Dari ratusan temuan pengelolaan keuangan negara itu, BPKP Kaltim juga mencatat ada lima persoalan yang menjadi kendala utama. 1 perihal Penatausahaan Aset Tetap dan Utang. 2, Pembayaran Ganda atau kelebihan pembayaran atas suatu kontrak. 3, Implementasi Penerapan Perpres Nomor 33 Tahun 2020 terkait Honorarium Pengelola Keuangan dan Pengadaan Barang dan Jasa. 4, Optimalisasi Pengelolaan Pendapatan Daerah. 5, Penatausahaan dan Pertanggungjawaban Belanja Daerah.

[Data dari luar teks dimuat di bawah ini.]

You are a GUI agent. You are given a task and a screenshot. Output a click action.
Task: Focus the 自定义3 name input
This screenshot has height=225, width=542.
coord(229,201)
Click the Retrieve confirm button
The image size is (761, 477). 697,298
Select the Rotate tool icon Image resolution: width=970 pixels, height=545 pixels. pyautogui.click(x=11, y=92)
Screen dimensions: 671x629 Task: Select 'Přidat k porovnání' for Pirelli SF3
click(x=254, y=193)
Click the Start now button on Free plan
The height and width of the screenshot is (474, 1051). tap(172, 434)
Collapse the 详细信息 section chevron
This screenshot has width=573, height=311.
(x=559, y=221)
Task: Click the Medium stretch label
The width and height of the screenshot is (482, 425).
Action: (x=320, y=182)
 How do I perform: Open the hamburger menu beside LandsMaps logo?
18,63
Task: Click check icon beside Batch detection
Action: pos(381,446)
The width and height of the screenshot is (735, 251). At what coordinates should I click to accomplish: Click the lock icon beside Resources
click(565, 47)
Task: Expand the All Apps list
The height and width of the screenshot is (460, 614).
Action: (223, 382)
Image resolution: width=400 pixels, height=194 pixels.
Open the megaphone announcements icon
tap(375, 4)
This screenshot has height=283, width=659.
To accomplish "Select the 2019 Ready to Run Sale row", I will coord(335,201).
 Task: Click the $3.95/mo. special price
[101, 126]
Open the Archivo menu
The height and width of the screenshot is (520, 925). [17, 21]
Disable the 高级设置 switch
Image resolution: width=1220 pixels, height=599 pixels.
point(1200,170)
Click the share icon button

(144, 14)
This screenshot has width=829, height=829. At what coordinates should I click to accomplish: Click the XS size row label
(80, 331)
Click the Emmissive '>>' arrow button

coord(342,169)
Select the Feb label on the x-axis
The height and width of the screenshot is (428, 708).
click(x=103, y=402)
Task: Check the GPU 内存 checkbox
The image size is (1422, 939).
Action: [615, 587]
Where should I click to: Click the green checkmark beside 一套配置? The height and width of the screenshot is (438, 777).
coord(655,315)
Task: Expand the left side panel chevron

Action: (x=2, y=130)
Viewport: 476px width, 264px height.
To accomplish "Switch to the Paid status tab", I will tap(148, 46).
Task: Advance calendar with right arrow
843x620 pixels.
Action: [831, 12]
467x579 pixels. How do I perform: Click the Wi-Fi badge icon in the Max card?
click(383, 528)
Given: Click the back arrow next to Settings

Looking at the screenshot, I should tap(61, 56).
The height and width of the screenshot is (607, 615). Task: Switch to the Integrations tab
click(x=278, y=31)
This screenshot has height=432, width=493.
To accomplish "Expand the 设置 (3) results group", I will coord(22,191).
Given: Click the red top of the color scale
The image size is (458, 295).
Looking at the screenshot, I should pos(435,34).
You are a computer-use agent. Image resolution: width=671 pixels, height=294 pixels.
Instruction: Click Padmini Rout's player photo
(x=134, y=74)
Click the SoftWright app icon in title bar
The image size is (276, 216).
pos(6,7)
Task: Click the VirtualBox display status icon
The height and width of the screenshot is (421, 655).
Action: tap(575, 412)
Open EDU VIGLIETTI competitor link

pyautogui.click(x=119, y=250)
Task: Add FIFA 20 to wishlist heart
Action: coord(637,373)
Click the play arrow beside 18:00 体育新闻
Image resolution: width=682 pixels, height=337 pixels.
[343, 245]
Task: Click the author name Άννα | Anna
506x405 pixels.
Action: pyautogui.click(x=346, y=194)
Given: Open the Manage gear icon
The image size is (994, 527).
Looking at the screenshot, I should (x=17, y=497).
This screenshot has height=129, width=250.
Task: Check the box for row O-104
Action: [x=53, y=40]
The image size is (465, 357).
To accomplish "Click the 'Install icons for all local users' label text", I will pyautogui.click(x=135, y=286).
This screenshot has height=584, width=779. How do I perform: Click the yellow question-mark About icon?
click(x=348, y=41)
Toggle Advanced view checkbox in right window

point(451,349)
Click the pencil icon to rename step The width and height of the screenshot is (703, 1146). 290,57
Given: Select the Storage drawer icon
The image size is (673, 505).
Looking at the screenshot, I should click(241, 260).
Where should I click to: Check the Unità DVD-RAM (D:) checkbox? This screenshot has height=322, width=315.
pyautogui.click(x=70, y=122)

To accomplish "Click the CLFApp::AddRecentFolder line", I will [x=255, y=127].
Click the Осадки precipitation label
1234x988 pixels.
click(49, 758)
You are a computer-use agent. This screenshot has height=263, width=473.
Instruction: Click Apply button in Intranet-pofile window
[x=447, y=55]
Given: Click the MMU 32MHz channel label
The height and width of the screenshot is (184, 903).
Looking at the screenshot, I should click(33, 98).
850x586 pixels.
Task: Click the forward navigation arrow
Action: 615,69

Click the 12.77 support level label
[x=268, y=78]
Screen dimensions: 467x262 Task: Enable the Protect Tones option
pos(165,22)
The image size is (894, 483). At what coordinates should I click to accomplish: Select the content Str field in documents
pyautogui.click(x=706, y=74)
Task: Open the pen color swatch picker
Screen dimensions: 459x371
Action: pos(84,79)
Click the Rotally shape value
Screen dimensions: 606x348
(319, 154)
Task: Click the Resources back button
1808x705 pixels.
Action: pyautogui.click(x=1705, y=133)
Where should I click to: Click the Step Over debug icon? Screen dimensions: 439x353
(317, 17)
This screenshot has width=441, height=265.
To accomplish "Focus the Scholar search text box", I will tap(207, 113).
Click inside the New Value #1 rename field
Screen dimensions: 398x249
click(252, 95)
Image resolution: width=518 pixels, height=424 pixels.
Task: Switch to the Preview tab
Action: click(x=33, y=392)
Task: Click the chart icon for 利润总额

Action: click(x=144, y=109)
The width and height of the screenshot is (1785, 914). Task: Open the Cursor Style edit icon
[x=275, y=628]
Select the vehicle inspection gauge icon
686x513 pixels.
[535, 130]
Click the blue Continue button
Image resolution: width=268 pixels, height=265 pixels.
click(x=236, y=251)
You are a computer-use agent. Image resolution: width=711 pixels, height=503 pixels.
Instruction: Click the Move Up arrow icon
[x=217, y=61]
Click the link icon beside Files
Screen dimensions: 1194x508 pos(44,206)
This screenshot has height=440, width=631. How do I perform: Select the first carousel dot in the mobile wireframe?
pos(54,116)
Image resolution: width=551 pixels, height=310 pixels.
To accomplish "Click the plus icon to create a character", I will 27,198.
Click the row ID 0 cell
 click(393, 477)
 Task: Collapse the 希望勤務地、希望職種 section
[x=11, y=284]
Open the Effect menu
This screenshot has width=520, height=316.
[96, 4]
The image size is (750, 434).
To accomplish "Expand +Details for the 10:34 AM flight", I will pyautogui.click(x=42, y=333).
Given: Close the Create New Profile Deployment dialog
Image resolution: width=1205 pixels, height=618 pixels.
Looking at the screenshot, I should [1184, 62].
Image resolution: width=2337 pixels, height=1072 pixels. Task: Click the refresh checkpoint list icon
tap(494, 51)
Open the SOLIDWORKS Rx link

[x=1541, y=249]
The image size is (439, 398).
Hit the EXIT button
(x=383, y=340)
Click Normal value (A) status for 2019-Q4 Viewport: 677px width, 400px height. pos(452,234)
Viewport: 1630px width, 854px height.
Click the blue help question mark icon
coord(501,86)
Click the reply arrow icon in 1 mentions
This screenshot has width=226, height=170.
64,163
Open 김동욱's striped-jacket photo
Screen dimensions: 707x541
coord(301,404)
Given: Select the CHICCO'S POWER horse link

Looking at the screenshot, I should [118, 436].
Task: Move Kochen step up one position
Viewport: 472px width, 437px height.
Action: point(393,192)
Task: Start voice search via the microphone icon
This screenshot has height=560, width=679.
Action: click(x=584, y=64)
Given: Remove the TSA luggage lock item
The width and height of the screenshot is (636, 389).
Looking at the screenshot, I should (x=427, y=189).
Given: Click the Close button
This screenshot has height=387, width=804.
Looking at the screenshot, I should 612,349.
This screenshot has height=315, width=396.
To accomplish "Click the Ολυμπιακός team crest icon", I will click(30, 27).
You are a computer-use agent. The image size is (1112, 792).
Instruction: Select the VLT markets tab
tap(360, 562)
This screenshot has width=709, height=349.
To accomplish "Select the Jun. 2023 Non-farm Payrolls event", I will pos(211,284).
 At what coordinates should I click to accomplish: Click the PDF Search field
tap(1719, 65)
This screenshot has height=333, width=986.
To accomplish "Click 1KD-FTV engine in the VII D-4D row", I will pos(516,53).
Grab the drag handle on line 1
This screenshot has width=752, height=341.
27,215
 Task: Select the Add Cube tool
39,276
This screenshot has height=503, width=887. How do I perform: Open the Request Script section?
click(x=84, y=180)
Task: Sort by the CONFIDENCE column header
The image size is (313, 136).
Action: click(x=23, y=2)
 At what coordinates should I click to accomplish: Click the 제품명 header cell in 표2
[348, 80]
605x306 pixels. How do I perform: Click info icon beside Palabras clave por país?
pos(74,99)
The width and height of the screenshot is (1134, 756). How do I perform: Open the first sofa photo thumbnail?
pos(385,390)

"Terkait belanja barang dan jasa yang di dalamnya ada dana hibah, misal tidak tepat. Atau mungkin adanya hibah yang belum dilaporkan secara lengkap. Misal satu organisasi dikasih dana hibah, dana hibah itu harus dipertanggungjawabkan dengan pembuatan SPJ dan dikembalikan ke pihak pemberi hibah," kata Suharyanto.
"Tapi jika dia (penerima hibah) belum buat, atau dia sudah buat tapi masih sebagai (melaporkan SPJ dana Hibah). Misal dikasih 100, kemudian SPJ yang baru dibuat 20. 80 sisanya belum ada, itu harus dipertanggungjawabkan oleh penerima hibah," tambahnya.
Kendati masih ada sejumlah permasalahan dengan catatan 184 temuan, namun Suharyanto menyebut kalau dalam perhitungan BPKP Kaltim hal tersebut masih di bawah batas wajar. Kecuali jika terdapat hal yang tidak wajar, maka status opini WTP tidak akan diberikan kepada pemerintah daerah.
"Jadi ini ada Permasalahan, tapi masih di bawah materialitas, jadi masih bersifat wajar, atas dasar laporan keuangan yang mereka buat (pemerintah daerah)," jelasnya.
Kendati masih tergolong wajar, namun Suharyanto menyebut kalau laporan keuangan yang ada saat ini nantinya juga akan dilaporkan ke aparat penegakan hukum. Tujuannya, sebagai bentuk transparansi pengelolaan anggaran.
"Namun apabila nantinya ditemukan permasalahan, dan pihak aparat berwajib ingin meminta kami melakukan investigasi, maka kami siap melakukan itu dan itu dengan status pemeriksaan dengan tujuan tertentu atau PDTT," tandasnya.